Kosovo Serbs in the town of Gracanica staged the latest in a series of protests calling for the release of a local man who was arrested last week for allegedly committing war crimes while he was a prison guard in 1999.
Dozens of locals gathered on Tuesday in the town of Gracanica, close to the capital Pristina in central Kosovo, in the latest of a series of demonstrations against last week’s arrest of a Kosovo Serb man on war crime charges.
They held up banners and placards with slogans like “Freedom for all the arrested Serbs” and pledges of trust in Serbian President Aleksandar Vucic.

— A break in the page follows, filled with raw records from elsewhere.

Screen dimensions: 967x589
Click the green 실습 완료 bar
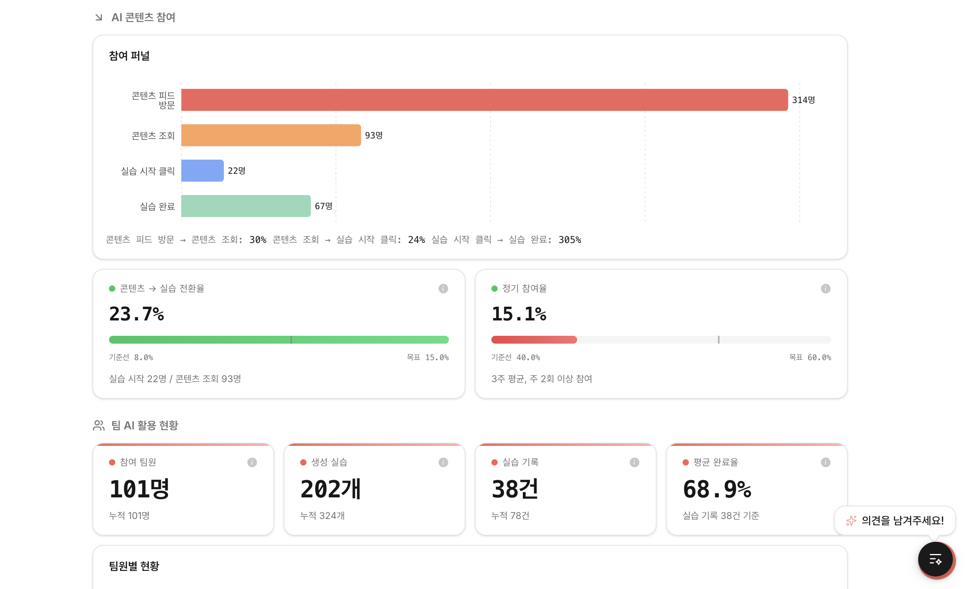click(x=245, y=206)
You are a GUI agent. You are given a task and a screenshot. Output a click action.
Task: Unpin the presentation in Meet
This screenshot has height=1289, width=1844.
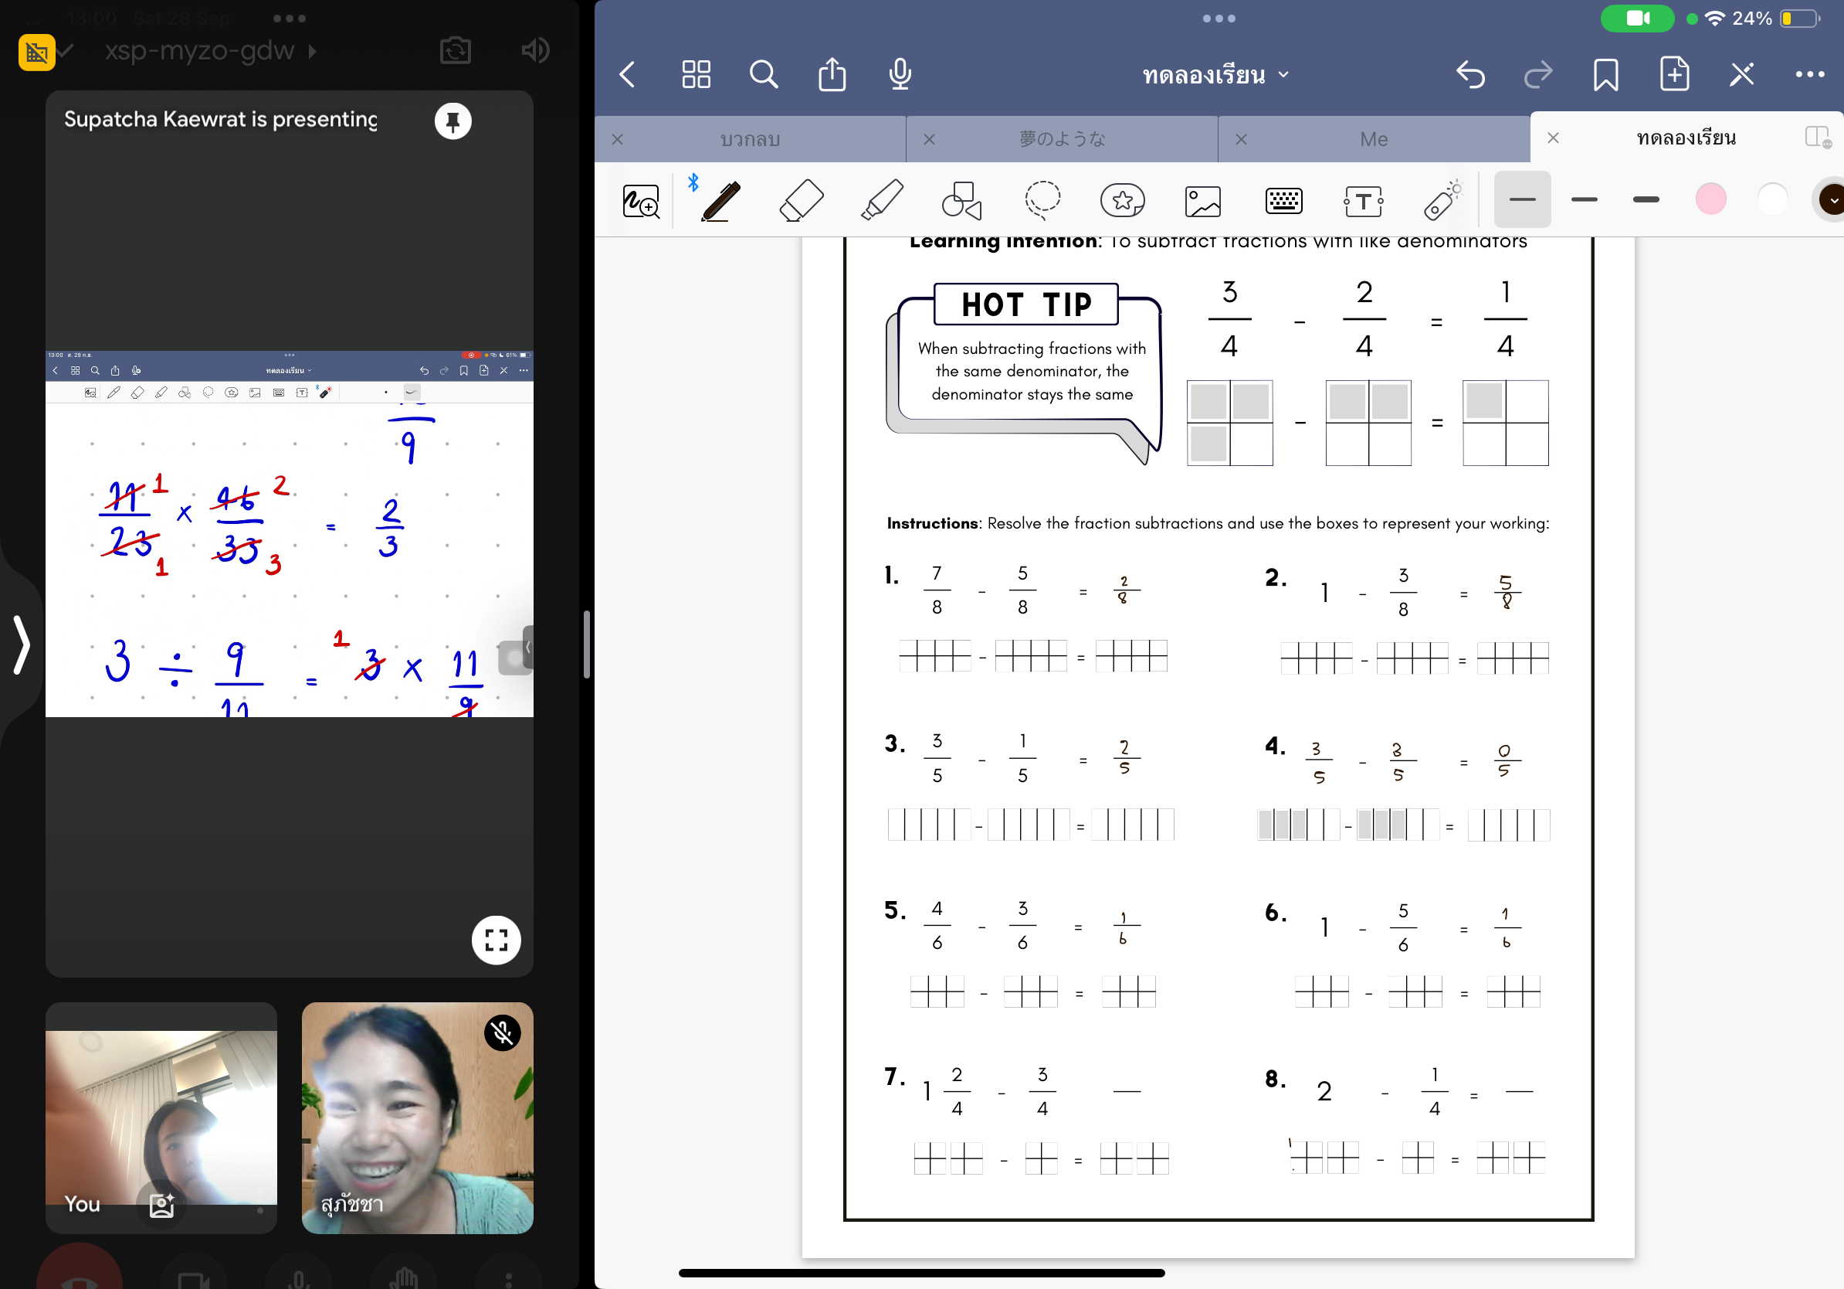453,121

Locals protested for three days in a row last week after the Serb man was arrested in Gracanica on suspicion of committing war crimes against ethnic Albanians while he was a prison guard during the 1998-99 conflict.
On June 22, a day after the arrest, the Basic Court of Pristina imposed a 30-day detention order on the suspect, who the Serbian government’s office for Kosovo has identified as Dragisa Milenkovic.

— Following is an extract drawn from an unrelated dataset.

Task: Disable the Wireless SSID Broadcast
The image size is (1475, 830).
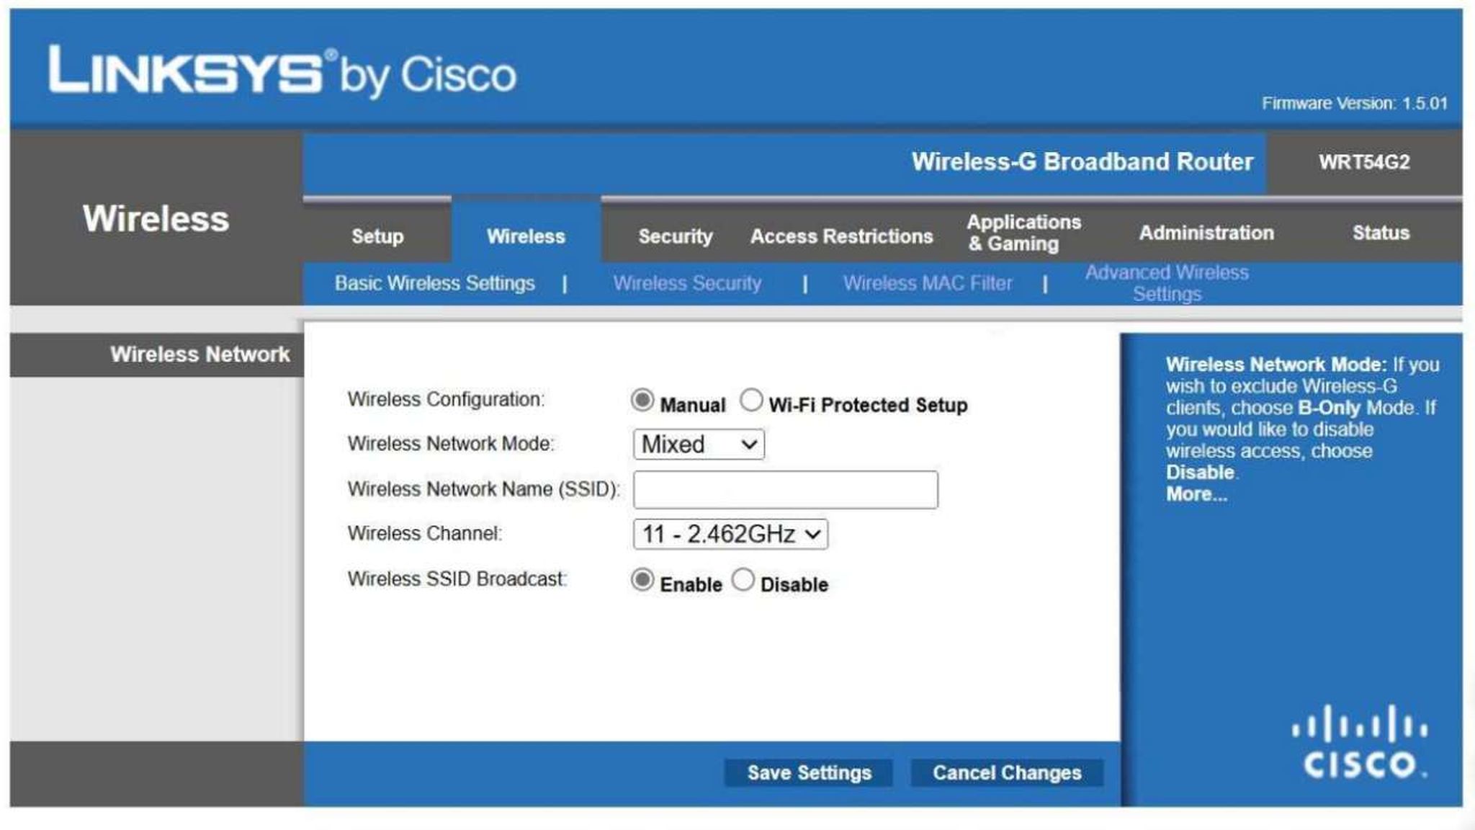Action: pyautogui.click(x=744, y=579)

According to the Kosovo Police, the suspect was responsible for the “torture, physical and psychological violence, ill-treatment and inhumane and life-threatening mistreatment of Albanian prisoners” in prisons in Pristina and Lipjan/Lipljan, in collaboration with other guards.
But the Serbian authorities have claimed that he was arrested “as part of [Kosovo Prime Minister Albin] Kurti’s revenge plan against the Serbs, whose lives he is making miserable every day in order to force them to leave their centuries-old home”.
The situation has been tense in Kosovo since the end of May amid protests by locals in the Serb-majority municipalities North Mitrovica, Zubin Potok, Zvecan, and Leposavic, in the north of the country, after a Serb boycott of local elections led to ethnic Albanian mayors being installed in the municipalities.
Kosovo police announced that on Monday evening, two hand grenades were thrown at the municipality building in North Mitrovica, causing damage to vehicles.
On June 19, hundreds of Kosovo Serbs in northern Kosovo, led by medical workers, marched from North Mitrovica to Zvecan, where workers from the Trepca mine joined them, demonstrating against recent arrests of Serbs suspected of attacks on Kosovo journalists during the protests.
Around 30 attacks against journalists have been recorded by the Association of Journalists of Kosovo.
On May 29, Serb protesters violently clashed with soldiers from NATO’s peacekeeping force KFOR, and 30 soldiers and around 50 protesters were injured.